======== Input data ========
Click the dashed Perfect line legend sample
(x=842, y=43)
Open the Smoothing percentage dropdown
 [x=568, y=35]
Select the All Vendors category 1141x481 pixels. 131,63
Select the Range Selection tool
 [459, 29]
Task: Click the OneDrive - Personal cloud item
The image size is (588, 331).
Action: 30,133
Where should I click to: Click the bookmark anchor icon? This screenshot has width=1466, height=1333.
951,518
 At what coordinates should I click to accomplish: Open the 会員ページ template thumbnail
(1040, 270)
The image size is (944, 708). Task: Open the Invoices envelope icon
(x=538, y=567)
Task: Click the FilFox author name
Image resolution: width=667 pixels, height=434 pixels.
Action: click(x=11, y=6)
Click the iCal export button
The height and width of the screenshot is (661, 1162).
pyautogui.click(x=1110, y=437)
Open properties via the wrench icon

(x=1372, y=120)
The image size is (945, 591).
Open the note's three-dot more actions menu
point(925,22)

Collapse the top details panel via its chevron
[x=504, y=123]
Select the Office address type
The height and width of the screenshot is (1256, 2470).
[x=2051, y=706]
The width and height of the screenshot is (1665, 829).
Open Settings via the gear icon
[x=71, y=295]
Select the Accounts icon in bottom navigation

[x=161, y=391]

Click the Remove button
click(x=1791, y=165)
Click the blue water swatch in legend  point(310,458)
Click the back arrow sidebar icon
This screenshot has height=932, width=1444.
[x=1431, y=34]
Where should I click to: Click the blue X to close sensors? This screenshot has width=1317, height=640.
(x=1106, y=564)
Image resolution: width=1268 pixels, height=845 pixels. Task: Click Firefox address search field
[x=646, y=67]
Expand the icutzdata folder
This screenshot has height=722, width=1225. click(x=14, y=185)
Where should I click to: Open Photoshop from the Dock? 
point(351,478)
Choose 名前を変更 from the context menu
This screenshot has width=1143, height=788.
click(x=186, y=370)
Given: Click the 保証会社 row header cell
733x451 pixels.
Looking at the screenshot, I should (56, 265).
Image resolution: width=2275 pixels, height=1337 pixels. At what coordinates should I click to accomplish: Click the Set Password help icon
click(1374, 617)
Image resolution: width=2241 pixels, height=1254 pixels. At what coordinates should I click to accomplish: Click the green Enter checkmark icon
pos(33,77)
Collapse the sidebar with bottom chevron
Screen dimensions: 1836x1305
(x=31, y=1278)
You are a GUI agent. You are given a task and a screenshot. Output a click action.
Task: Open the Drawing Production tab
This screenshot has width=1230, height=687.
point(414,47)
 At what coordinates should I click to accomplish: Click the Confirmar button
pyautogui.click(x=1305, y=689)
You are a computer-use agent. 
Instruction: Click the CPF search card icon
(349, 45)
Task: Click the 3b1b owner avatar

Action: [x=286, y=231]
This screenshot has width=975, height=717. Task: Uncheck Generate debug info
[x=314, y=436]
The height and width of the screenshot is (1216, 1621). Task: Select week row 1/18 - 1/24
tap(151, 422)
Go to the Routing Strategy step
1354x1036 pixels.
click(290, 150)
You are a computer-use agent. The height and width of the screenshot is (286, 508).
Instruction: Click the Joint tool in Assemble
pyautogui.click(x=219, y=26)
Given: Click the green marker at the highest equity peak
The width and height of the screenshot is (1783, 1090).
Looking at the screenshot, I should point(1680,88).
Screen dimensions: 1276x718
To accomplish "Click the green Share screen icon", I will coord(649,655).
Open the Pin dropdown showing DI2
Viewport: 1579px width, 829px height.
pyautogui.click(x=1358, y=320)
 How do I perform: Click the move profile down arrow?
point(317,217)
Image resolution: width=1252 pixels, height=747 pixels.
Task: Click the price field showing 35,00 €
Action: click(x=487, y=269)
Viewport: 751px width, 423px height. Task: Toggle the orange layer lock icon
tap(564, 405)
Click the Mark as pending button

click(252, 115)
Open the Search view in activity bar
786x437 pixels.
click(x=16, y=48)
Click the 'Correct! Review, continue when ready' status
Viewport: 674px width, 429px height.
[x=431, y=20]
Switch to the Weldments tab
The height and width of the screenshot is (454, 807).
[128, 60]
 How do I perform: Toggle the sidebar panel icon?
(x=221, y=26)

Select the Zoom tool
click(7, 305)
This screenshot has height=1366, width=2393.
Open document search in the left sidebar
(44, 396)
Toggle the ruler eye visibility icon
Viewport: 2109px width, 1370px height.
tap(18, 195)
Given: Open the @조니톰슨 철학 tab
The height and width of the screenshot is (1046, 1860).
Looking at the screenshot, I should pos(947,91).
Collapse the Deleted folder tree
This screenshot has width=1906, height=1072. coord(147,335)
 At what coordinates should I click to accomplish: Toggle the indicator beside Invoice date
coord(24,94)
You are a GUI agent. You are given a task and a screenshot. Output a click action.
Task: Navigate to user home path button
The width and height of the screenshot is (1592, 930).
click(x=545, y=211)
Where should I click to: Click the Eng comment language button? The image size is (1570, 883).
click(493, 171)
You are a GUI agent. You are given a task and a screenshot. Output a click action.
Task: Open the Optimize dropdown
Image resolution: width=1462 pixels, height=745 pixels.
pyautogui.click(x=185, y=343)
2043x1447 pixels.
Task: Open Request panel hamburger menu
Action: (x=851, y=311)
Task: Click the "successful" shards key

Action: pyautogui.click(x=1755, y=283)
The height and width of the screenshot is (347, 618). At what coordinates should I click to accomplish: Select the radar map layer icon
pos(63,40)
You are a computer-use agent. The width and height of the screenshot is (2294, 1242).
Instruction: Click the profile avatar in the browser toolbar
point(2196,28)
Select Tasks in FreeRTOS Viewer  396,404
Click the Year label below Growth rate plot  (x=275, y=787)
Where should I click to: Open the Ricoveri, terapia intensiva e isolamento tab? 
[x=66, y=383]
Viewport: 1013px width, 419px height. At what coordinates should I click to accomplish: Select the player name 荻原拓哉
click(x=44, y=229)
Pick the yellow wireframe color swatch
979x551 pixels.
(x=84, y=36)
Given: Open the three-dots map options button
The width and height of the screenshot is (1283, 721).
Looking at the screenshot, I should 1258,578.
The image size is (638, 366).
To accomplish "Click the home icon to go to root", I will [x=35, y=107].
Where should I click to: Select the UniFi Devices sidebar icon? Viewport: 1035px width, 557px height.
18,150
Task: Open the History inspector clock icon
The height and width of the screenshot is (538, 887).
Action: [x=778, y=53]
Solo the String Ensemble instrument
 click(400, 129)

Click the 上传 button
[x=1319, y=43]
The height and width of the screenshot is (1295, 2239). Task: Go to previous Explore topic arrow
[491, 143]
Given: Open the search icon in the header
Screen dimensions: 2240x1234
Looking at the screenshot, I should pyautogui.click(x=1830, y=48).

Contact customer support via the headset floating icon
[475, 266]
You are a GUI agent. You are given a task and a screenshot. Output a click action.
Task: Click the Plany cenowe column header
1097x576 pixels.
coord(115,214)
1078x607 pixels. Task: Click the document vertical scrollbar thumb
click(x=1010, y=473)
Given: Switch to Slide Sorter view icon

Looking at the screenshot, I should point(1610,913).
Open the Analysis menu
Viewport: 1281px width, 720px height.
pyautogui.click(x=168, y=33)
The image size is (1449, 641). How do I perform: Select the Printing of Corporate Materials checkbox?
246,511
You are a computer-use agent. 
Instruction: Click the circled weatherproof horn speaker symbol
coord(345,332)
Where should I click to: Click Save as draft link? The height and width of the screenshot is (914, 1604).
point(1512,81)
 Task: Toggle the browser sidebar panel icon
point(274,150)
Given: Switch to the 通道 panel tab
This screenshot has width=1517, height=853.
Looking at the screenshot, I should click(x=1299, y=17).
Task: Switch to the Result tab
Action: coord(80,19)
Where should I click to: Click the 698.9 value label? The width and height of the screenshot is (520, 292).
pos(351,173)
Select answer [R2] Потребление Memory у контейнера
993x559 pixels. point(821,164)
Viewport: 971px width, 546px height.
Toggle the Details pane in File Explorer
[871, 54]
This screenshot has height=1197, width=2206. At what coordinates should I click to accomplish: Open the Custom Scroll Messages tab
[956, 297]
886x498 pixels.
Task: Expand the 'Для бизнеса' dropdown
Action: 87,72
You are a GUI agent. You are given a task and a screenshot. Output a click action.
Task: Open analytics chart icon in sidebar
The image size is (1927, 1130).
========
| Work to be completed |
Once you find the line with "Task: Click the 3b1b owner avatar" above, print it and every line after it up to and including the line with "You are a computer-use agent. The height", exactly as written and nothing else.

| Task result |
Task: Click the 3b1b owner avatar

Action: [x=286, y=231]
This screenshot has width=975, height=717. Task: Uncheck Generate debug info
[x=314, y=436]
The height and width of the screenshot is (1216, 1621). Task: Select week row 1/18 - 1/24
tap(151, 422)
Go to the Routing Strategy step
1354x1036 pixels.
click(290, 150)
You are a computer-use agent. The height and width of the screenshot is (286, 508).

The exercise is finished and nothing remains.